• _EXERCISE TEXT_
Re: [PATCH 02/11] tcg/loongarch64: Lower basic tcg vec ops to LSX

qemu-devel.nongnu.org archive mirror
 help / color / mirror / Atom feed

From: Richard Henderson <richard.henderson@linaro.org>
To: Jiajie Chen <c@jia.je>, qemu-devel@nongnu.org
Cc: gaosong@loongson.cn, WANG Xuerui <git@xen0n.name>
Subject: Re: [PATCH 02/11] tcg/loongarch64: Lower basic tcg vec ops to LSX
Date: Mon, 28 Aug 2023 09:57:45 -0700	[thread overview]
Message-ID: <692c49da-af4d-3913-cf82-726294a0d792@linaro.org> (raw)
In-Reply-To: <20230828152009.352048-3-c@jia.je>

On 8/28/23 08:19, Jiajie Chen wrote:
> +static void tcg_out_dupi_vec(TCGContext *s, TCGType type, unsigned vece,
> +                             TCGReg rd, int64_t v64)

• _PROBLEMS AND TASKS_
[1] In the patch reply, update everything from "In-Reply-To: <20230828152009.352048-3-c@jia.je>" down to "rd, int64_t v64)" so that "vece" becomes "elem_size".
[2] Can you condense the paragraph of the patch reply that begins "From: Richard Henderson" into a shorter version that keeps its main facts?
Nothing in the records matters for this exercise.

• _GIVEN DATA_
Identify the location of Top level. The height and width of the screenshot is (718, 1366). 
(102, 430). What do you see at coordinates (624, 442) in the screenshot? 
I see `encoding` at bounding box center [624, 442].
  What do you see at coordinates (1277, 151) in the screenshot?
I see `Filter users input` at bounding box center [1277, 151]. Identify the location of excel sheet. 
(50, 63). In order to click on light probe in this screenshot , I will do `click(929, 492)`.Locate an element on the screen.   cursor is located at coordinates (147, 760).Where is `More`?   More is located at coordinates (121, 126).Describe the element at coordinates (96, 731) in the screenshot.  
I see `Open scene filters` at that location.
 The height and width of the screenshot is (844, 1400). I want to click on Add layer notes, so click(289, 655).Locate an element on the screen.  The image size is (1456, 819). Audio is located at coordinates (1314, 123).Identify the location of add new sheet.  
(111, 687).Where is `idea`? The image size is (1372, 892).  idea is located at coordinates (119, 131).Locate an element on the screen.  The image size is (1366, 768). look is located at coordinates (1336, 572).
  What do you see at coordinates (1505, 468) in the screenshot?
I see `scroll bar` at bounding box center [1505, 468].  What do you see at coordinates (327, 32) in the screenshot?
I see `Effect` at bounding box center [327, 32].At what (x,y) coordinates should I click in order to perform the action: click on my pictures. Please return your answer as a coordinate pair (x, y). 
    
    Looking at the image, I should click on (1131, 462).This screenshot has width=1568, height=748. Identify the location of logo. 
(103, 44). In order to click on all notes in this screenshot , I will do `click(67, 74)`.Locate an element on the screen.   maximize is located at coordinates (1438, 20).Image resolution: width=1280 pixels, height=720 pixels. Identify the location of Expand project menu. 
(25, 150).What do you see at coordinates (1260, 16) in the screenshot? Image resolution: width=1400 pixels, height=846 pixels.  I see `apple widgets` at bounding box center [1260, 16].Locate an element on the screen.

• _RESPONSES BY ITEM NUMBER_
[1]
In-Reply-To: <20230828152009.352048-3-c@jia.je>

On 8/28/23 08:19, Jiajie Chen wrote:
> +static void tcg_out_dupi_vec(TCGContext *s, TCGType type, unsigned elem_size,
> +                             TCGReg rd, int64_t v64)

[2] On Mon, 28 Aug 2023 09:57:45 -0700, Richard Henderson (richard.henderson@linaro.org) replied to Jiajie Chen (c@jia.je) and qemu-devel@nongnu.org, copying gaosong@loongson.cn and WANG Xuerui (git@xen0n.name), on "[PATCH 02/11] tcg/loongarch64: Lower basic tcg vec ops to LSX." The reply's Message-ID is <692c49da-af4d-3913-cf82-726294a0d792@linaro.org>, and it answers <20230828152009.352048-3-c@jia.je>.